→ SOURCE MATERIAL
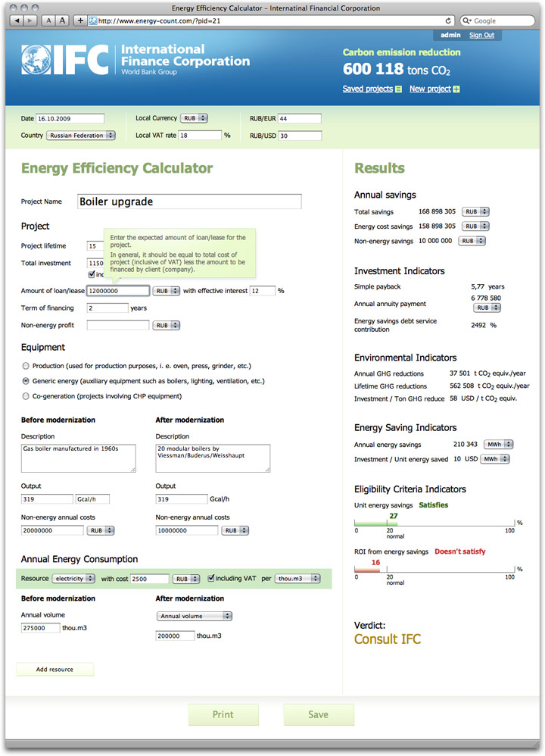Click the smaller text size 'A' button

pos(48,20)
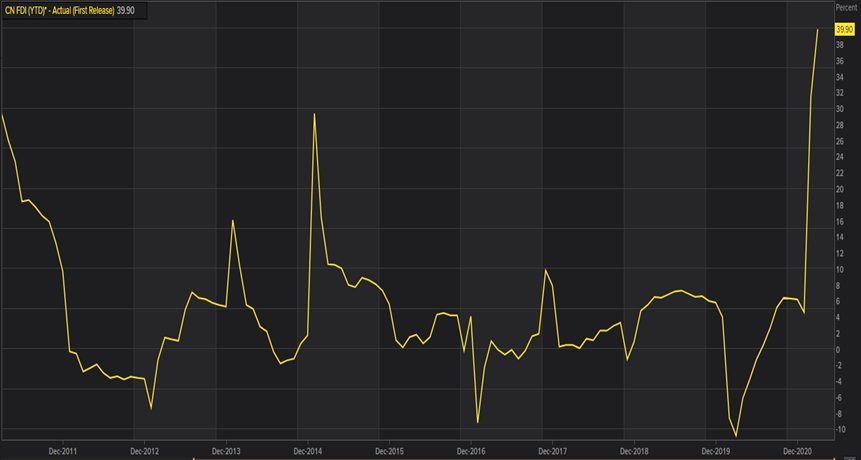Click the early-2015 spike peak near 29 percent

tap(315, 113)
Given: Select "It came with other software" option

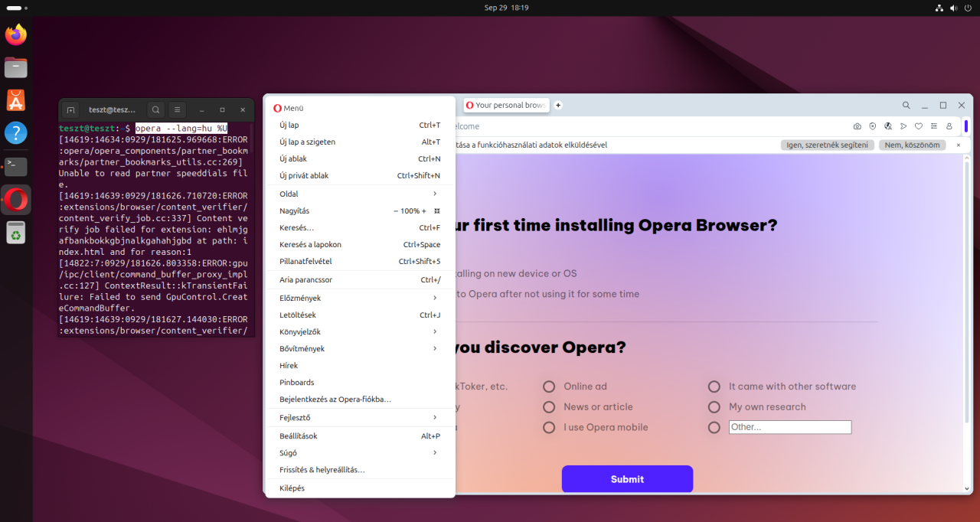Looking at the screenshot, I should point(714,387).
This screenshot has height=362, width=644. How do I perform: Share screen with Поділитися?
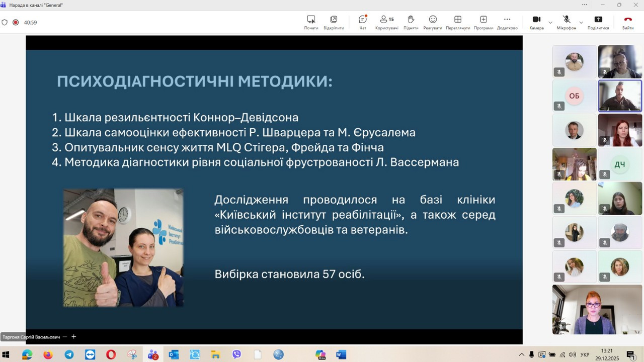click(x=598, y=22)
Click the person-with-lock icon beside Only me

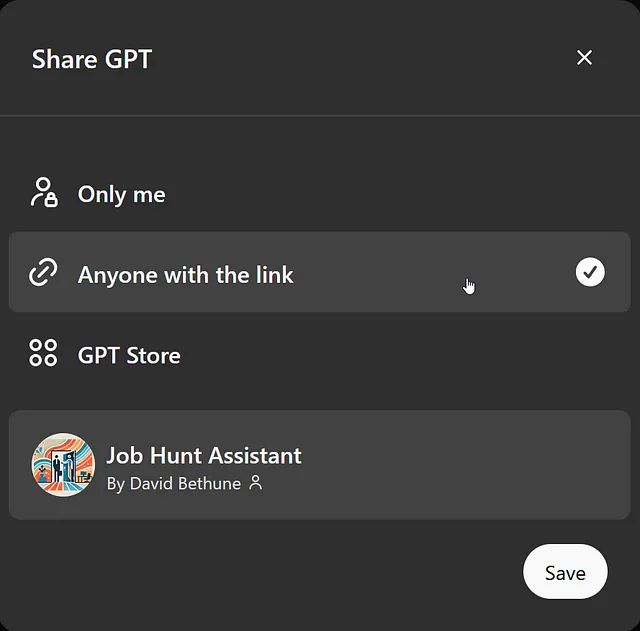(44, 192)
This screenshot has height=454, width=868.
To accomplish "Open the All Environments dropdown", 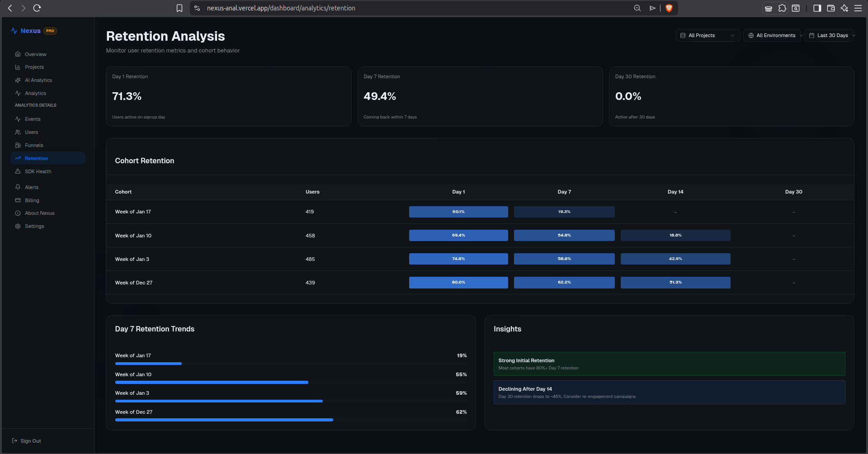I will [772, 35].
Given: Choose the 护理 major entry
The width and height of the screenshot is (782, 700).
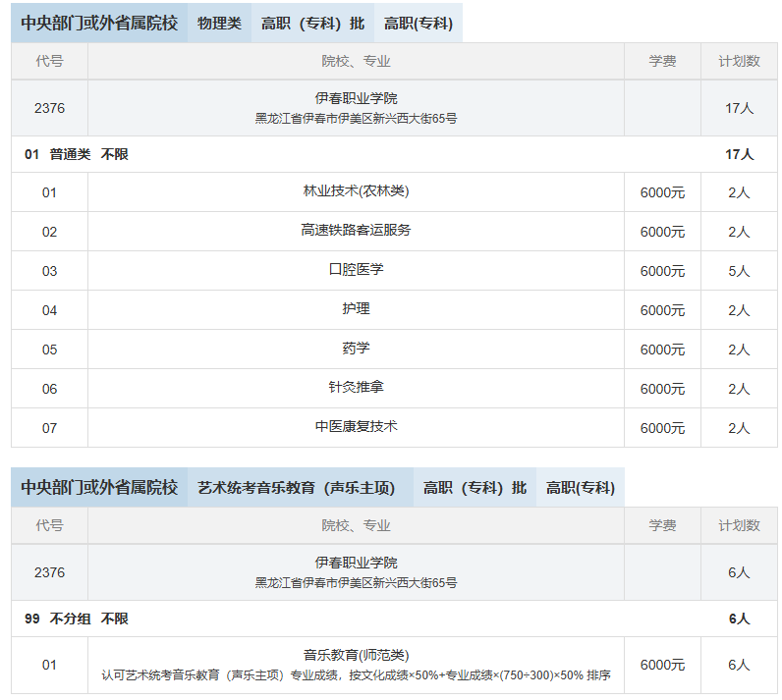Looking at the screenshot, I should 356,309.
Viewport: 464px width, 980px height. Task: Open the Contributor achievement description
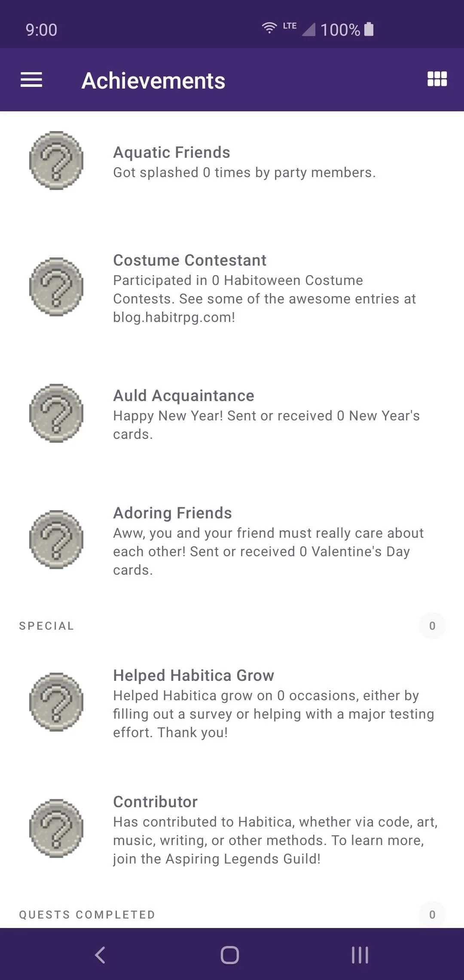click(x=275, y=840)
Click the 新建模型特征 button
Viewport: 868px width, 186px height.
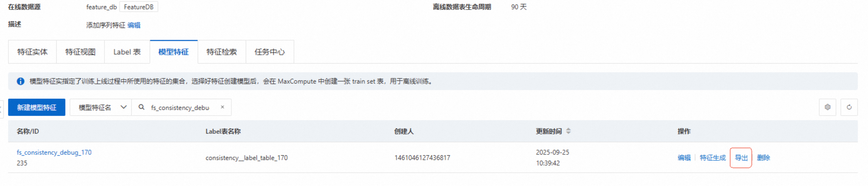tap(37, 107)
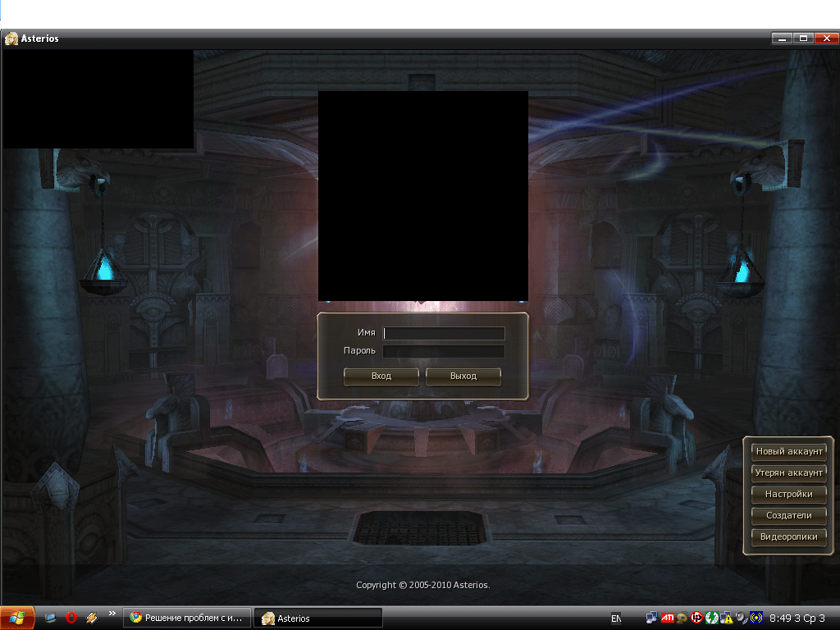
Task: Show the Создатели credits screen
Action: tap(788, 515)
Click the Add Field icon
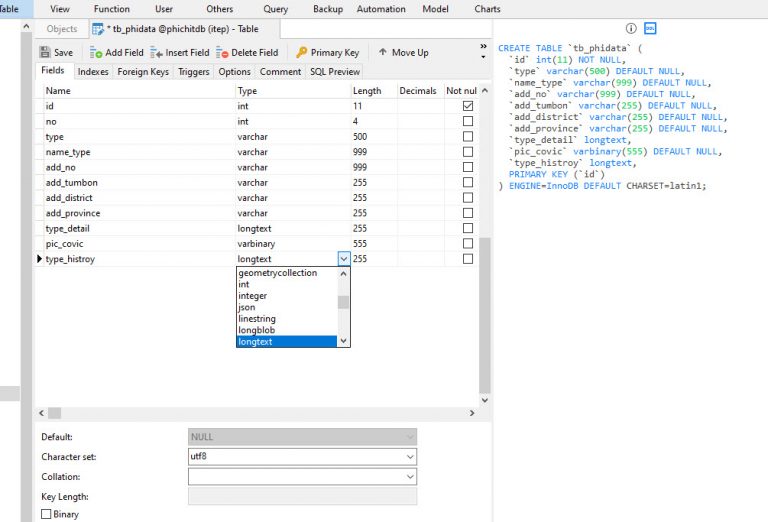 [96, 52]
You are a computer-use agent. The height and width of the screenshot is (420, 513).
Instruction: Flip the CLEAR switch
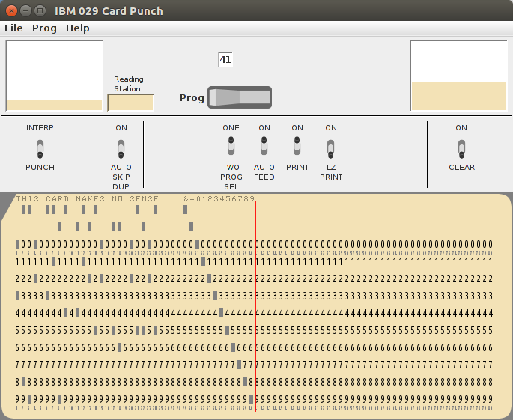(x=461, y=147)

→ THE TASK
Your task is to transcribe exactly the lines from the one containing "Click the 新建模型特征 button" through the final line of the entries above, pictures excluded.

→ ANSWER SECTION
Click the 新建模型特征 button
Viewport: 868px width, 186px height.
tap(37, 107)
Task: Show the Создатели credits screen
Action: tap(788, 515)
Click the Add Field icon
 [96, 52]
You are a computer-use agent. The height and width of the screenshot is (420, 513).
Instruction: Flip the CLEAR switch
(x=461, y=147)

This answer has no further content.